There are portable devices for sequencing out in the field, like MinION.

https://www.youtube.com/watch?v=6RRSxWtJPUw

https://nanoporetech.com/products/minion

Nanopore has a much, much higher error rate and you still need sample extraction / sample prep all the same.
The error rate is low enough for plenty of tasks. E.g. DoctorOetker's goal of finding out how novel the collected genome is.

If you can do the extraction / prep with a briefcase you bring to a jungle, then you can do it on a boat as well.

It's a statement worth downvoting because it's laden with assumptions, as well as seemingly being a naive, sensational, and combative posturing effort that seems designed to provoke others by questioning the rationality or competency of whoever's in charge of the vessel rather than contribute positively to discussion of the result. Your subsequent responses also seem defensive, and none of these are tonal qualities worth rewarding.

Likewise, mystery is something sorely lacking in everyday life, and it's a shitty move to cast aspersions toward publications on the basis that you don't like it. If anything, we should do more to cultivate curiosity and mysticism.

That's my impression anyway, but I'm someone who'd admit to never having been on a research vessel, or part of any budgeting, logistics, or formal research process, and your comments are exactly what I'd expect myself to say if I was 19 again and just as arrogant as I was then. Perhaps none of these were your intention, and perhaps you have no malicious intent, I'm not accusing you of that, but that's kind of how it comes across.

>It's a statement worth downvoting because it's laden with assumptions

Every statement refers to assumptions or prerequisite knowledge. Should every comment re-include basic education, higher educations, all the text-books and journal articles supporting each assumption? What is known as facts by some may seem like vacuous assumptions to others.

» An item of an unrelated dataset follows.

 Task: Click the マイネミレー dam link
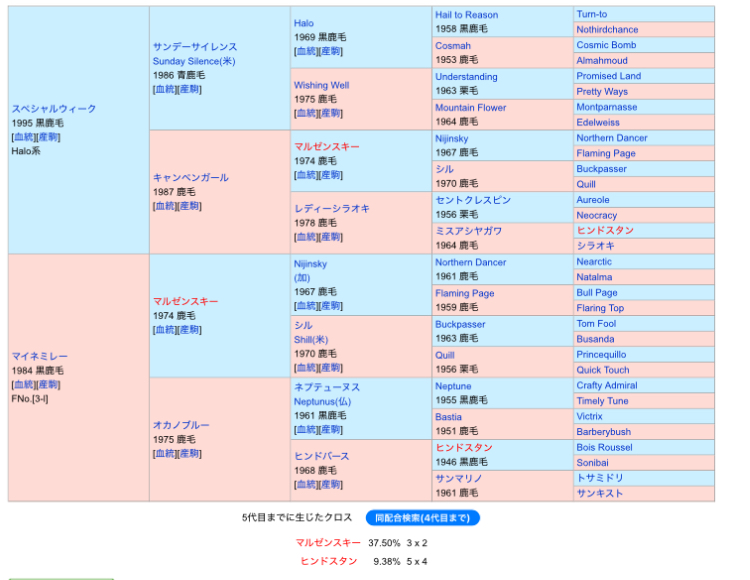coord(40,356)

When making such a comment, could you at least point to the apparent assumptions you are unable to follow?

>Likewise, mystery is something sorely lacking in everyday life, and it's a shitty move to cast aspersions toward publications on the basis that you don't like it. If anything, we should do more to cultivate curiosity and mysticism.

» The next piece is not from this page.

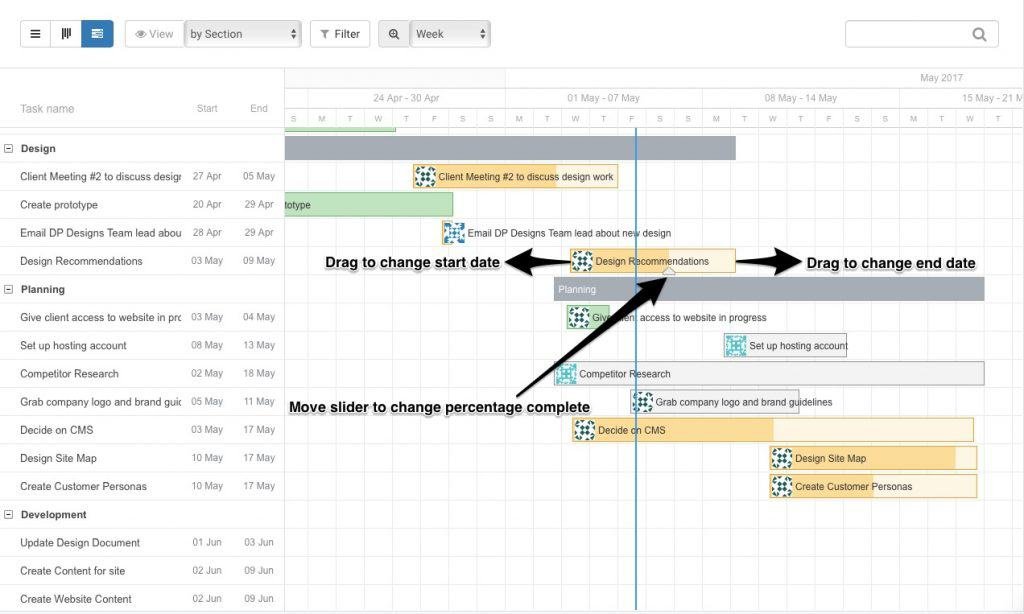Screen dimensions: 1024x614
Task: Collapse the Design section
Action: tap(10, 148)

What is missing in everyday life is enthusiasm, excitement, ... not mysticism. There are plenty of open problems that are truly mystic for now. Collecting a specimen and not mentioning already done or upcoming sequencing effort is just feeding inappropriate mysticism. Think of how many children have weird fantasies of Loch Ness monster, Yeti, Area 51 aliens, etc... What a waste of mankinds power to fantasize. Give the kids unfettered access to journal articles without paywall such that they can revel in profound actual mysteries as opposed to artificial ones... I don't think theres anything arrogant about such a position.

Have you ever been on a boat? It's not safe to assume the existence of anything, including a toilet, on them.
have you ever seen a picture of this mothership? I think it's pretty safe to assume it has toilet...

https://oceanexplorer.noaa.gov/okeanos/collaboration-tools/E...

Following this logic, the ship will be carrying every kind of small equipments.

And no, sequencing alone won't tell you what that specimen is .

These researchers obviously have computer equipment on board. Once sequenced they can align and figure out where it sits in the tree of life.